Я достал из кармана папку с анализами и положил прямо перед ним.
– Узнаешь?
– Анализ оболочки. И что?
– Этот анализ был сделан сегодня ночью, и он полностью совпадает с результатами по другому делу. Нужно ли говорить по какому?
– Только не говори, что пришел сюда выуживать у меня информацию о делах Акселя с черным рынком?
Какой-то время он сдерживался, а затем откинулся на спинку стула и громко рассмеялся. В комнату тут же вбежали надзиратели, и спешно прижали Бари к столу.
– Все нормально, отпустите его.
Надзиратели неохотно отошли назад, чем еще больше раззадорили Бари. Он разве что слюной не давился, она просто не успела задержаться во рту и летела прямо на стол.
– Можете идти. У нас есть еще пять минут.
Надзиратели вышли из комнаты, но дверь закрывать не стали, и теперь, из-за решеток, на нас смотрел весь коридор.
– Не будь ты пустым, я бы подумал, что ты шутишь. По-твоему, я молчал столько лет, дожидаясь тебя?
– Ты здесь уже 25 лет. Неужели настолько дорога собственная жизнь, что ты боишься пойти против старых «друзей»?
– У черного рынка есть определенные правила, и я их соблюдаю.
– Мой отец умел прививать верность, но сам был верен лишь себе. Именно из-за него ты и другие члены Картеля, здесь. Вы получили пожизненное, а он просто умер. Разве это справедливо?
– Пытаешься спровоцировать меня? Не выйдет. Я хорошо знаю, вас, пустых. Я вынимал души из таких, как ты, еще до того, как ты появился на свет. Вы не способны на развитие. Вы то, какими вы вышли из министерства в 18 лет. Я знаю, как вы думаете. Ты устрашаешь лишь тех, кто не мыслит дальше лозунгов Корпорации.
– А что насчет вас, сшивателей? Вас представляют, как образец сочувствия и добродетели. Опыты над людьми, как-то не очень с этим вяжутся.
– Как раз из сочувствия многоликим, я стал работать с черным рынком. Твой отец искал средство, которое могло бы помочь вам с сестрой. Исследования были необходимы для выявления первопричины деления, установления временных отрезков и возможных способов воздействия. Ты бы понял, если бы Корпорация не заменила твои мозги своими.
– Вы забирали у моей сестры души и продавали их.
– Для исследования нужны были деньги.
– А дальше, ты должен сказать, что в сравнении с Корпорацией, вы преследуете более высокие цели, в то время, как магистр наживается на чувстве неполноценности других, пропагандируя пересадку душ, как альтернативное «лечение» этого недуга. Я все это слышал и много раз. Оппозиционеры не очень-то оригинальны в своих речах. Но как показывает практика, вы прикрываетесь своей добродетелью, чтобы привлечь побольше людей и тем самым поиметь большую выгоду.

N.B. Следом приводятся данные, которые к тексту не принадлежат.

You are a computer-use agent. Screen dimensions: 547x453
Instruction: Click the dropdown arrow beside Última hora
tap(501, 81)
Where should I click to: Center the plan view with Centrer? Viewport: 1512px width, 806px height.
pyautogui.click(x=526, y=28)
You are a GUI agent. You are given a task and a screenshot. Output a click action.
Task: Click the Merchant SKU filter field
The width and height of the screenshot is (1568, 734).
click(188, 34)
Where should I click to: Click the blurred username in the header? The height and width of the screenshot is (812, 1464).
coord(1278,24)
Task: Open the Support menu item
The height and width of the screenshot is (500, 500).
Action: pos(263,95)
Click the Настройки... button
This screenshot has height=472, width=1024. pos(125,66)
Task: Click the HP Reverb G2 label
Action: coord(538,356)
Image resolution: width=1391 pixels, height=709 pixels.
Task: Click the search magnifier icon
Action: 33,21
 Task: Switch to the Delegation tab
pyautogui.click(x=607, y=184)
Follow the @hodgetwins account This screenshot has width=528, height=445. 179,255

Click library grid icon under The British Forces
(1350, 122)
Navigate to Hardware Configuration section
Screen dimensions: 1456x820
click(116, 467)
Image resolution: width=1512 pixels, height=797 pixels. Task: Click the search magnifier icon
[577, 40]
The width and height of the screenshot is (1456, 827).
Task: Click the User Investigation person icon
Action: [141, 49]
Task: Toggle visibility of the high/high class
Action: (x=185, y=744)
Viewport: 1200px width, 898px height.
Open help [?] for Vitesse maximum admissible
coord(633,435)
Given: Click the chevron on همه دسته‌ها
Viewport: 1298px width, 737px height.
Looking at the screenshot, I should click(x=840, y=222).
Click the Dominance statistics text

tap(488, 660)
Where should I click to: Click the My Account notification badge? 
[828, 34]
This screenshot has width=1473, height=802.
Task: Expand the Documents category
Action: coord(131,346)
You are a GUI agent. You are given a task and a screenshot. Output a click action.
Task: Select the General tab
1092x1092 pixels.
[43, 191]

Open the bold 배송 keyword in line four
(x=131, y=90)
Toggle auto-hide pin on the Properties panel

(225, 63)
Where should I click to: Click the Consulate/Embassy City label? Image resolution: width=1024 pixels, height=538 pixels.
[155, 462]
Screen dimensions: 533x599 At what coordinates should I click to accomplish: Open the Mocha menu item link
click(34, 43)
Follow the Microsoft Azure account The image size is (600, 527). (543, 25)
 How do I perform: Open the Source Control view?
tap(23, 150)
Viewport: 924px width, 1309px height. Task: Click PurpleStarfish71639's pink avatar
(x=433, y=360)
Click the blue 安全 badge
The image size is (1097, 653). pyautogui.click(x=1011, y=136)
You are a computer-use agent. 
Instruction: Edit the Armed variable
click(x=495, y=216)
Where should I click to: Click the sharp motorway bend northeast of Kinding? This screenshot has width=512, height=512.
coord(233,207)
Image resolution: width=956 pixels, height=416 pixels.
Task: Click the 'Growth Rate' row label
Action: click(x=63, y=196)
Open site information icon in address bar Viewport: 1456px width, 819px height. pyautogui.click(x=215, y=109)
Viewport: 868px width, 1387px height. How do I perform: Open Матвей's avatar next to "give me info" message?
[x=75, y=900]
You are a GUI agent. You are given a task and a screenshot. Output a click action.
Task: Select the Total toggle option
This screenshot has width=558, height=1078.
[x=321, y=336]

– Думай, что хочешь. Но Аксель никогда нам не врал.
– Конечно, мой отец не врал. Он не договаривал. Что перестал делать в определённый момент и вас всех посадили. «Его вера не выдержала испытаний», кажется, так говорят защитники душ.
Он устало откинулся на спинку стула, и наручники за его спиной загремели. Он не привык к таким долгим разговорам. По лицу видно, как тяжело ему дается одновременно отвечать мне, сохранять самообладание и держать разговор в безопасном для себя русле. Осталось две минуты. И он решил умаслить меня, кинув подачку в виде уклончивой фразы, вроде бы и не дающей ответа, но располагающей к нему.
– Я не знаю, с кем работал Аксель. У каждого в Картеле была своя роль. Твой отец обладал удивительной способностью сплачивать людей и при этом сохранять дистанцию между ними. Полиция в тот день взяла всех. Попробуй поболтать с другими.
Время истекло. Надзиратели вошли в комнату, взяли Бари под руки и потащили на выход. В самых дверях, он остановился и уперся ногами в пол.
– Ты видел ее? Лизи? Она еще жива?
– Разве меня это должно волновать?
Один из надзирателей пнул его по ноге и Бари задвигался дальше по коридору. Уже сидя в машине, я вернулся к нашему разговору снова. Полиция допрашивает его чуть ли не каждый месяц, и все ведет к одному «либо, он действительно ничего не знает, либо убеждает себя в том, что не знает». И так с каждым членом Картеля. Моим единственным преимуществом перед другими «была связь с Акселем Кейном». Я использовал ее, но не добился ничего. Наши последующие встречи, если они будут, принесут еще меньший результат, чем сегодня. Исчезнет эффект неожиданности. Я проглотил таблетку и повернулся к патрульному, который все это время тихо вел машину.